PENHORA SOBRE IMÓVEL UTILIZADO PELA GENITORA DA EXECUTADA - IMPOSSIBILIDADE x BEM DE FAMÍLIA

        O Tribunal Superior do Trabalho (TST) em recente Decisão, em síntese, ao se apoiar na Constituição Federal (art. 5º, XXII) e na Lei nº 8.009, de 1990, trouxe os seguintes fundamentos para, ao fim e ao cabo, à vista do Bem Imóvel ter sido levado à Penhora no qual reside a genitora da Executada, “reconhecer o imóvel objeto da controvérsia em epígrafe como bem de família e determinar a desconstituição da penhora sobre ele efetivada”.

         A Executada sustentou nos autos que a “penhora incidiu sobre bem de família, gravado com cláusula de impenhorabilidade, no qual reside a sua genitora, proprietária de 50% do imóvel.

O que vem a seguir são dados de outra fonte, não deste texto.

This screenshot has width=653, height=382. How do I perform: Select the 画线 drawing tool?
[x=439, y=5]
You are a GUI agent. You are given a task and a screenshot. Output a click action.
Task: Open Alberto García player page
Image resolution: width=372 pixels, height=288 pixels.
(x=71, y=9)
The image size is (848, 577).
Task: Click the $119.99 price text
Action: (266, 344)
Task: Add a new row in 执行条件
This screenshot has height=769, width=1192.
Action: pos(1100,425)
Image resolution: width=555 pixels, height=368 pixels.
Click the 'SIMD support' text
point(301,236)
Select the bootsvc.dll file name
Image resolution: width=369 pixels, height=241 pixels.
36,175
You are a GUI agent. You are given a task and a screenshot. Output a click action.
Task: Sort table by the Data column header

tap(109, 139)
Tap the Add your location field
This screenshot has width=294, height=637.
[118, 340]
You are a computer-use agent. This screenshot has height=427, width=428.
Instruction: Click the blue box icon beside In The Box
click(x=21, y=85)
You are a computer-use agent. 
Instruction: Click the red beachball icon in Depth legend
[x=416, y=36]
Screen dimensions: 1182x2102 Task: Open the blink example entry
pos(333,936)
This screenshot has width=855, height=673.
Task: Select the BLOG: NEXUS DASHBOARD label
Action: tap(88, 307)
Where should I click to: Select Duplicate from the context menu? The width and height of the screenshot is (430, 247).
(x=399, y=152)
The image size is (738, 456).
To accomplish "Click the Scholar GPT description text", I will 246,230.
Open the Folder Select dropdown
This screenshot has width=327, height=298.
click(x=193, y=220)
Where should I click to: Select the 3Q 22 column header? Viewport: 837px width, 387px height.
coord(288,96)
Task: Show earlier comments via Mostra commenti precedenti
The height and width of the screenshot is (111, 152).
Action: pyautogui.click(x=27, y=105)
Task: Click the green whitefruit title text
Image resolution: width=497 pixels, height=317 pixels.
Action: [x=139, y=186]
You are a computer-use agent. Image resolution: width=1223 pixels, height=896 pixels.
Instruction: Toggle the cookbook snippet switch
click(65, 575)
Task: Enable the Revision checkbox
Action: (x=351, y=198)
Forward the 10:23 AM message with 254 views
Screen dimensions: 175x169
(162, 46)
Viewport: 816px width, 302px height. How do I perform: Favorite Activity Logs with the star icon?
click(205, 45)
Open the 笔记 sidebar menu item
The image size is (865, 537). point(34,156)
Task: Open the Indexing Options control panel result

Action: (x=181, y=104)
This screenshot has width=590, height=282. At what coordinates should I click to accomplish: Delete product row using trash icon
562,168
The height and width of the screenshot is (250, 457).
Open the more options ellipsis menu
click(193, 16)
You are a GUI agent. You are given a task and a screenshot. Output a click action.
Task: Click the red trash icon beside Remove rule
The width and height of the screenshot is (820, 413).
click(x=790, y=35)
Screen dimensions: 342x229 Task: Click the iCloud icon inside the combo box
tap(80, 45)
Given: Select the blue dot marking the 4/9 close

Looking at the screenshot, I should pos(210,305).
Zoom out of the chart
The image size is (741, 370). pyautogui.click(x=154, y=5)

Diz ser proprietária apenas de uma fração ideal do imóvel.

         E, continua o TST, “sob outro enfoque, necessário destacar que o fato da agravante (Executada) não residir no imóvel não o afasta do enquadramento legal, desde que, como no caso, sirva como residência familiar permanente.”

        Finalmente, após citar precedentes jurisprudenciais emanados pela mesma Corte (TST), arremata-se nos autos :

       “5 . Registre-se que, no caso, o fato de o bem ser utilizado para habitação de integrantes da entidade familiar é o bastante para assegurar a garantia da impenhorabilidade preconizada na referida lei, não descaracterizando a sua condição de bem de família o fato de o recorrente não residir pessoalmente no referido imóvel.”